Midway through: a light bitterness sitting in the background full-time now, a good amount of sweetness up front, dark coffee, some earth arriving, and a leathery flavor on the finish hanging out with the sweetness. The retro is a very light black pepper with a nuttiness that appears and vanishes fast... and the nuttiness simply isn't there without the retro. Near the end of the third things actually improved: bitterness reduced, spice reduced, sweetness back forward, chocolate gone entirely, leather in the background, a hint of coffee. Pleasant... and by now I'd noticed nothing new was coming. Slight rearrangements of the same five flavors.

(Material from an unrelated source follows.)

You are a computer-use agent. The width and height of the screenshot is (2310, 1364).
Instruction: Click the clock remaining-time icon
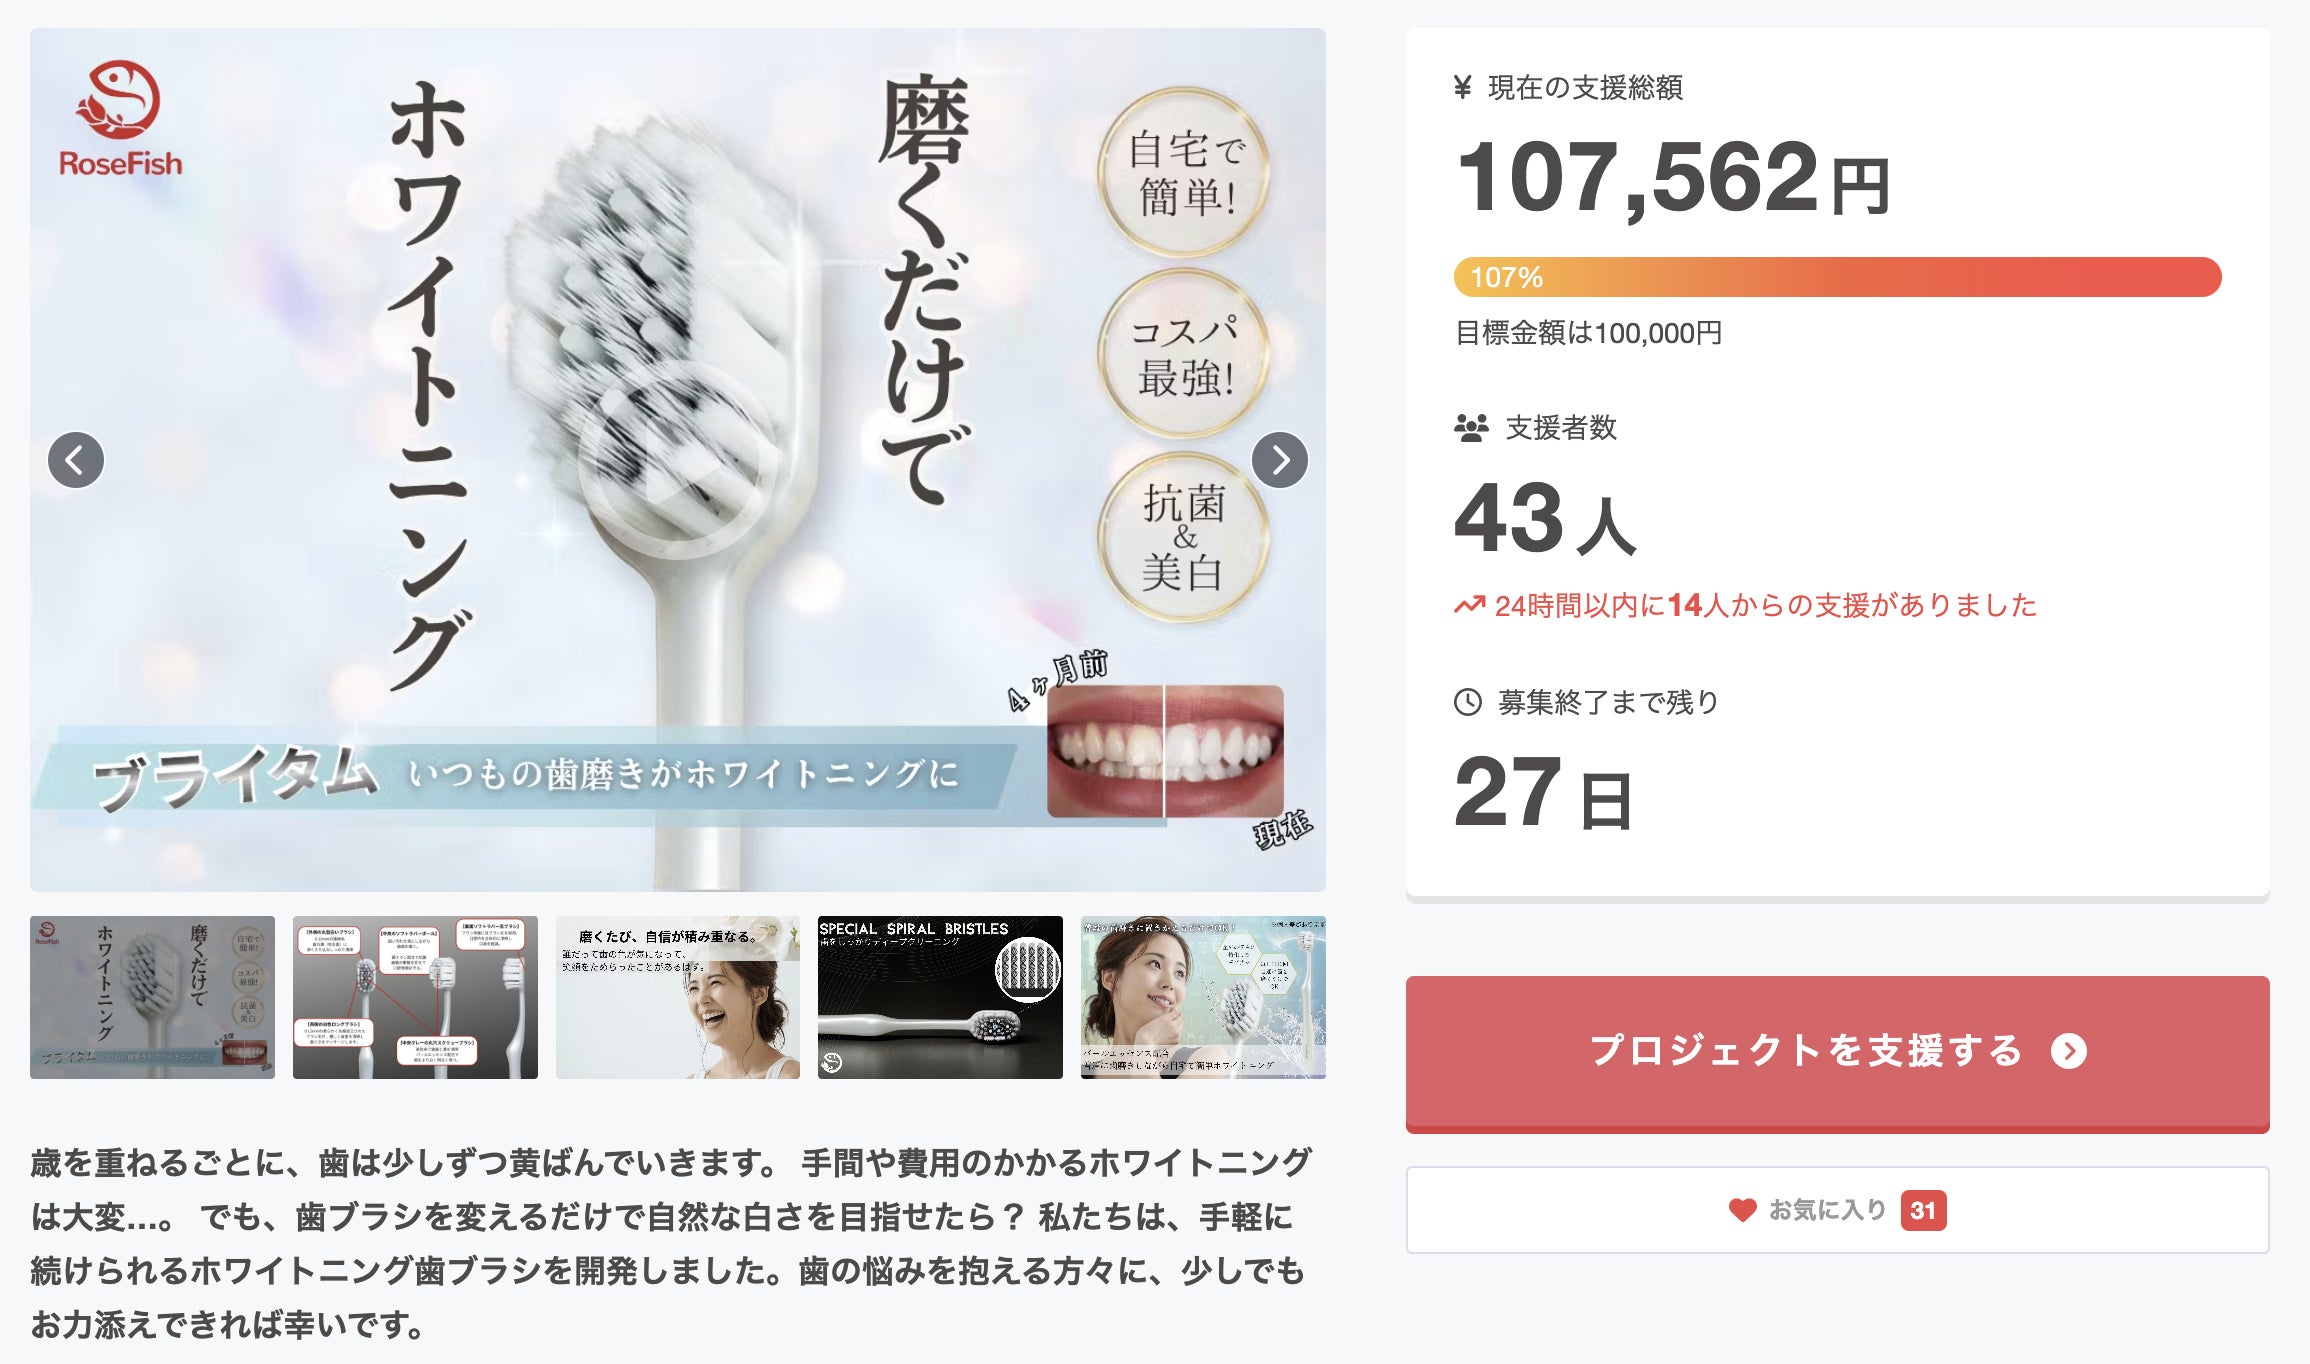click(1467, 702)
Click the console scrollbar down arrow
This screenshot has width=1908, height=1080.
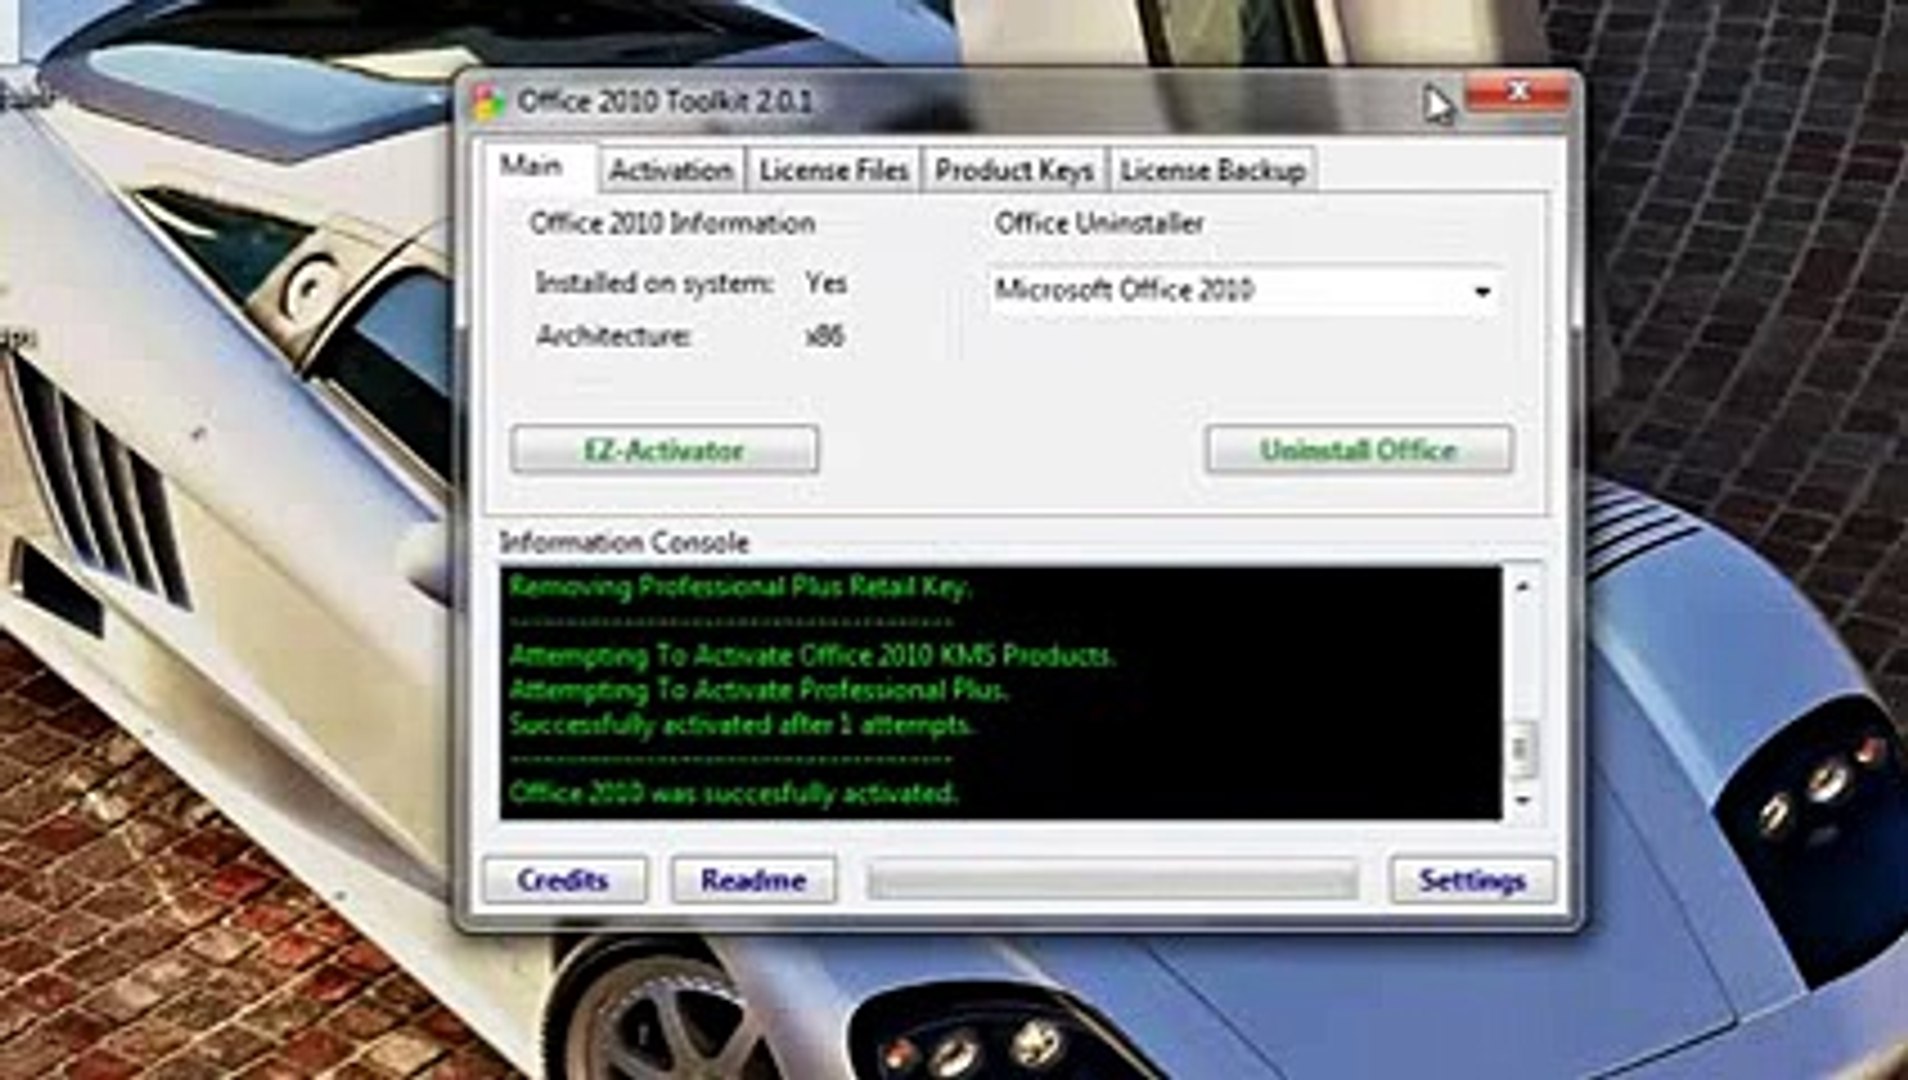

Padrón 2000 Maduro Robusto in hand with a tight dark ash, band already removed
Tight ash, and the cigar wanted every bit of it... smoke production lived and died by that ember cover.

Final Third

First puff after ashing: a lot of chocolate, followed quickly by a large amount of bitterness, then a lingering sweetness. Then the real trouble started... it went thin and out. First touch-up and relight. Maybe a quarter inch later it hadn't quite died, but it was basically out... super thin smoke, and a second touch-up to rescue it. The flavor never changed through any of this... spice ramping back up, bitterness ramping way up, still a touch of sweetness on the finish. With about a half inch left it went out again, and I made the easy call: we're done. Total smoke time just over an hour, which is typical for me on a robusto.

I want to be fair: it never turned nasty. It just ran out of things to say two-thirds of the way in, and then stopped staying lit while it repeated itself.

Construction

  • Wrapper: cracked from the factory, in cellophane... glued pre-light, and the repair held perfectly
  • Draw: excellent the entire way through
  • Burn: excellent for two thirds... then the final third needed a relight, a rescue touch-up a quarter inch later, and went out for good with a half inch left
  • Ash: tight, held on beautifully... and the cigar noticeably smoked worse every time it left
  • Smoke output: excellent early, thin late... this one needs its ash to breathe
  • Band: had to come off pre-light (see above)... came off clean, no damage

Bottom Line

One-dimensional with slight shuffles... chocolate, black pepper, coffee, sweetness, and leather trading seats for an hour, a background bitterness that came and went, and a final third that couldn't stay lit. Nothing offensive, nothing memorable. And that's the problem, because the usual budget-cigar defense... "catch it on sale"... doesn't exist here. Padróns are never discounted, anywhere, so this is a permanent $9, and at a permanent $9 it's competing with cigars that do a lot more.

Would I smoke it again? Hand-Me-One. If you pass me one at a herf I'll smoke it and enjoy the conversation... which is what this cigar is built for, being ignored while you talk. But it doesn't earn a spot in my humidor, and my $9 has better places to go. The name on the band is why I bought it. The smoke is why I won't buy another.

Best for: the cigar you hand somebody mid-conversation and neither of you thinks about again. Yard work, card games, loaning out. Just keep the ash on it as long as you can.


My rating scale, one question only... would I spend my own money on this again? 4 Box Buy (box on hand, always) / 3 Five-Pack (yes, a few live in the humidor) / 2 Hand-Me-One (wouldn't buy it, wouldn't turn one down) / 1 Not Even Free (I'd rather smoke nothing).